Return to Armageddon

Ready for a blast of classic old-school 2000AD? Never-before-reprinted Return to Armageddon is one of those classic thrills that could be from any boys’ adventure comic of the 60s, 70s or early 80s, before comics grew up to become graphic novels.

Return to Armageddon

Ready for a blast of classic old-school 2000AD? Never-before-reprinted Return to Armageddon is one of those classic thrills that could be from any boys’ adventure comic of the 60s, 70s or early 80s, before comics grew up to become graphic novels.

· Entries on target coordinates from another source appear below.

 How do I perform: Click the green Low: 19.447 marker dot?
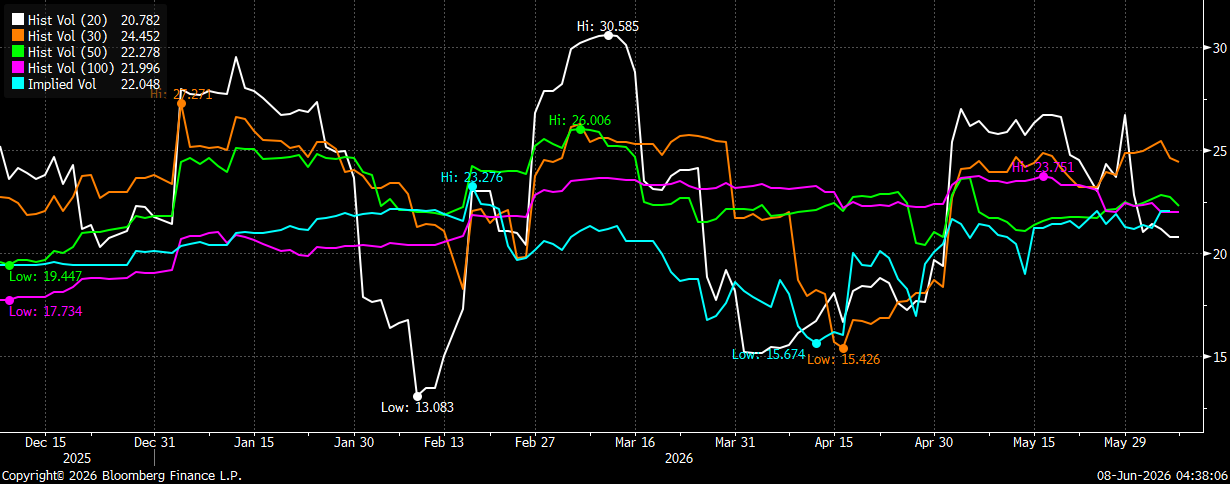coord(9,265)
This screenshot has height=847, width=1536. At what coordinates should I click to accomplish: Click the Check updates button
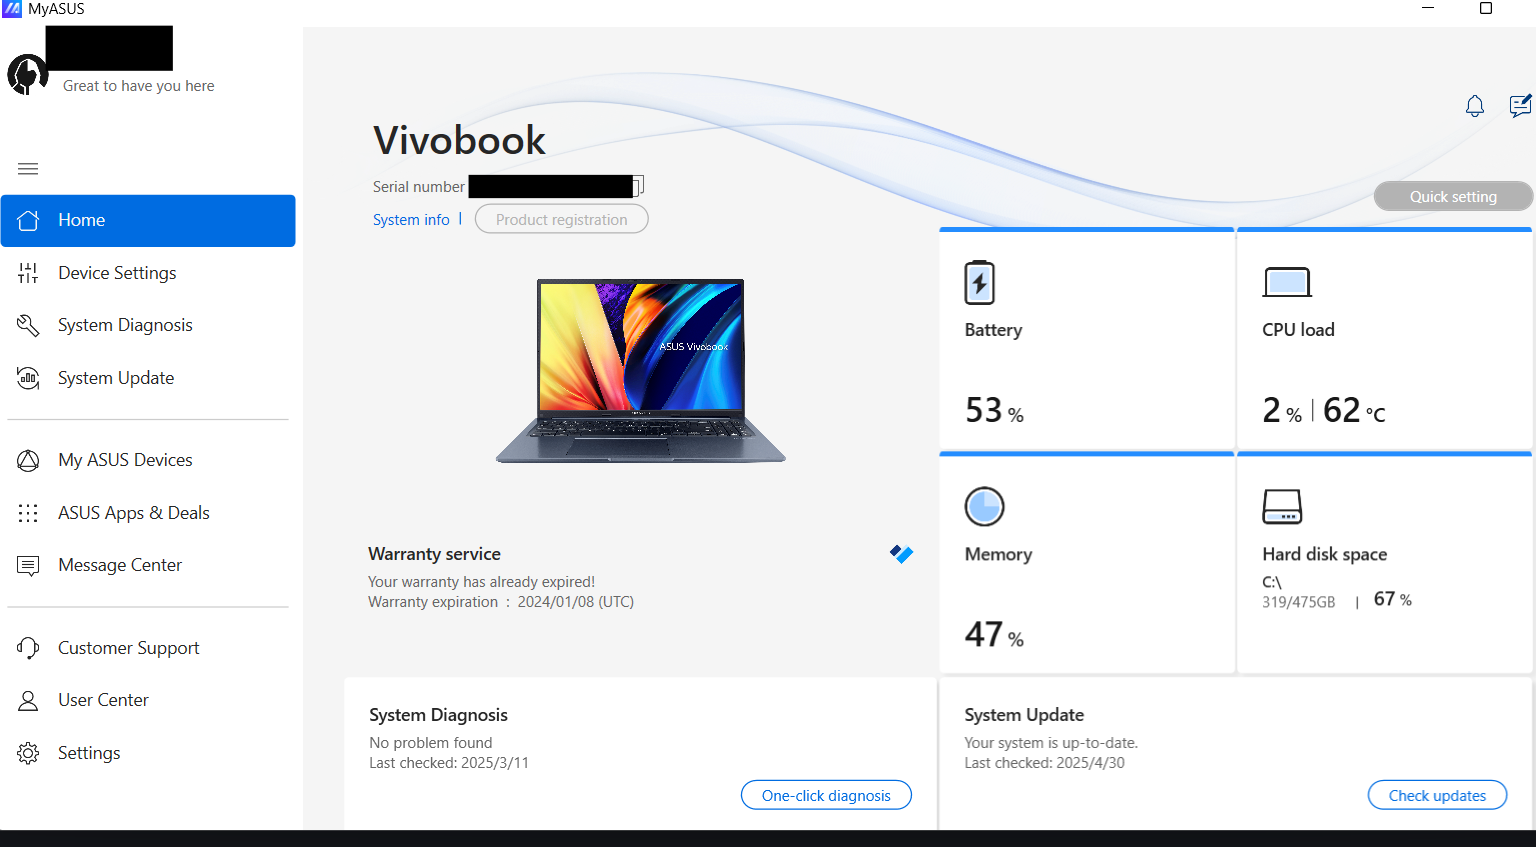pos(1437,795)
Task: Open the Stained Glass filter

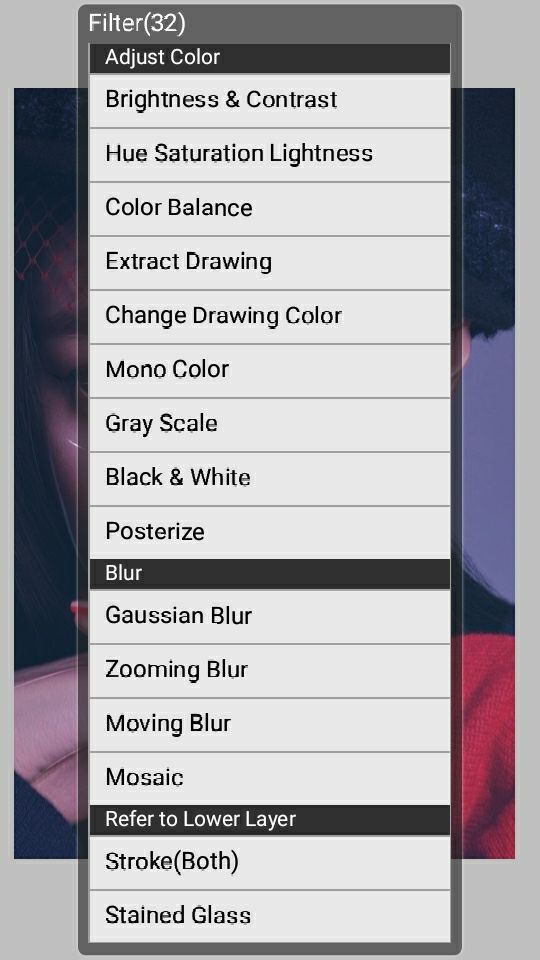Action: 270,916
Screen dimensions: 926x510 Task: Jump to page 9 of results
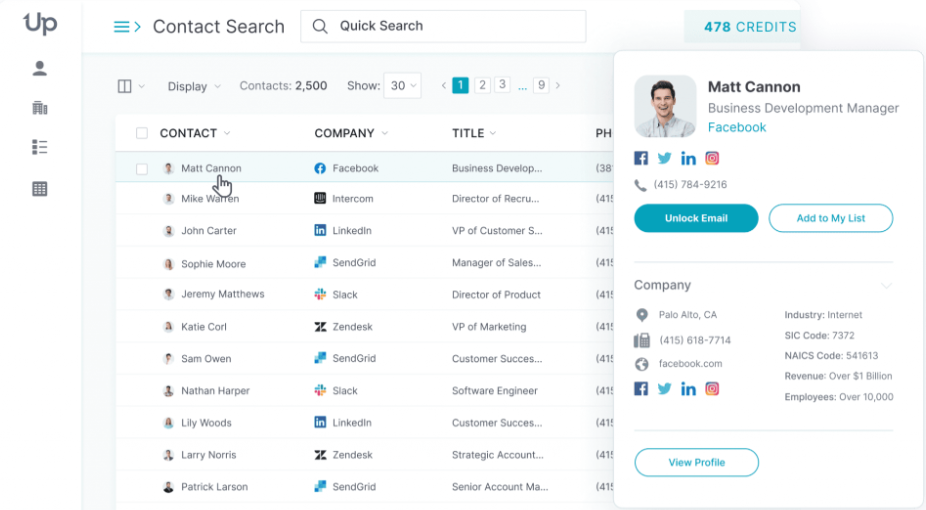pyautogui.click(x=541, y=85)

It’s a sprawling epic that would have kept 2000AD readers coming back for more over nine months or so back in 1980-81. Writer Malcolm Shaw was an old hand at these ongoing adventure stories, working on girls and boys comics from the 60s. Every three- or four-page episode has to reintroduce the characters, move the story on and end on a cliffhanger. The writing is not sophisticated but it’s a fun good-versus-evil story that packs a lot of narrative in.

The hero (named, amusingly, Amtrak – nothing to do with the US transport network!) has to find and defeat his twin brother. Both have been cloned from a being known as the Destroyer, with Amtrak getting all the good characteristics and his brother getting the bad.

Return to Armageddon

The journey takes him around the universe, and along the way he gets turned into a freak whose ‘body defies all logic, all known physical laws’; trapped as a monster in a circus sideshow; entombed in concrete; and taken out of time for thirty years as his body slowly regenerates. Later he meets some of the most powerful beings in the universe, rescues the love of his life, Eve, and eventually returns home – to Armageddon. Phew!

Like Shaw, Spanish artist Jesus Redondo worked on a number of UK (as well as US and Spanish) titles during the sixties. His loose drawing style is deceptive, as there’s a lot of detail, but the line work seems to flow with movement. Redondo is able to handle the Star Trek-influenced early episodes as easily as the mines of a destroyed Earth, but it’s his characters that are particularly strong, from evil scientists to circus freaks. Redondo’s Destroyer is a classic devil! It’s no surprise that the movie Flash Gordon came out during the strip’s run, and before long Redondo and Shaw cure the hero of his ugliness and amusingly give Amtrak a Sam Jones makeover!

The scanned artwork reproduces well on the high quality paper, it’s just a shame that the pages have been reduced in size, like a lot of recent 2000AD reprints, to fit the volumes into a standard bookshelf collection size.